>>
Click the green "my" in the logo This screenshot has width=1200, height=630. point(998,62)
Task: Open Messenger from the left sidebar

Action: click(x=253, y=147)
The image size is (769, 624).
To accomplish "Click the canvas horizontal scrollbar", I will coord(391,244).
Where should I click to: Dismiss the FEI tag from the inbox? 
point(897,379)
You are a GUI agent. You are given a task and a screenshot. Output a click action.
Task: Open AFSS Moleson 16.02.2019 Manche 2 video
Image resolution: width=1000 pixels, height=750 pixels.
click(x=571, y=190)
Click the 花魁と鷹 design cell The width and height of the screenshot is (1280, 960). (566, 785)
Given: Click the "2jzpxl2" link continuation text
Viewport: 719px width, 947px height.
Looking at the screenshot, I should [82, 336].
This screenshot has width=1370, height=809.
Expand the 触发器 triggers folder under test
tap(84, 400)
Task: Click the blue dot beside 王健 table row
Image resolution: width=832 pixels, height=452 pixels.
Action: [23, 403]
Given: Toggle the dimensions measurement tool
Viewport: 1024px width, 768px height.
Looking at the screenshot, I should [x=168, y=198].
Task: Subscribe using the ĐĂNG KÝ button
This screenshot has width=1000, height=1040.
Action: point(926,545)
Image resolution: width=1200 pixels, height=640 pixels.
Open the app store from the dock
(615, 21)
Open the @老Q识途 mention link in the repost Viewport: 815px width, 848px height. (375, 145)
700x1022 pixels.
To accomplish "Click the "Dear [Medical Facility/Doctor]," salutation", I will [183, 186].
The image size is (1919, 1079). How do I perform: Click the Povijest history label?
<<
Write the listing out again, word for word, in its entirety.

Click the green "my" in the logo This screenshot has width=1200, height=630. point(998,62)
Task: Open Messenger from the left sidebar

Action: click(x=253, y=147)
The image size is (769, 624).
To accomplish "Click the canvas horizontal scrollbar", I will coord(391,244).
Where should I click to: Dismiss the FEI tag from the inbox? 
point(897,379)
You are a GUI agent. You are given a task and a screenshot. Output a click action.
Task: Open AFSS Moleson 16.02.2019 Manche 2 video
Image resolution: width=1000 pixels, height=750 pixels.
click(x=571, y=190)
Click the 花魁と鷹 design cell The width and height of the screenshot is (1280, 960). (566, 785)
Given: Click the "2jzpxl2" link continuation text
Viewport: 719px width, 947px height.
Looking at the screenshot, I should [82, 336].
This screenshot has width=1370, height=809.
Expand the 触发器 triggers folder under test
tap(84, 400)
Task: Click the blue dot beside 王健 table row
Image resolution: width=832 pixels, height=452 pixels.
Action: [23, 403]
Given: Toggle the dimensions measurement tool
Viewport: 1024px width, 768px height.
Looking at the screenshot, I should [x=168, y=198].
Task: Subscribe using the ĐĂNG KÝ button
This screenshot has width=1000, height=1040.
Action: point(926,545)
Image resolution: width=1200 pixels, height=640 pixels.
Open the app store from the dock
(615, 21)
Open the @老Q识途 mention link in the repost Viewport: 815px width, 848px height. (375, 145)
700x1022 pixels.
To accomplish "Click the "Dear [Medical Facility/Doctor]," salutation", I will [183, 186].
The image size is (1919, 1079). How do I perform: Click the Povijest history label?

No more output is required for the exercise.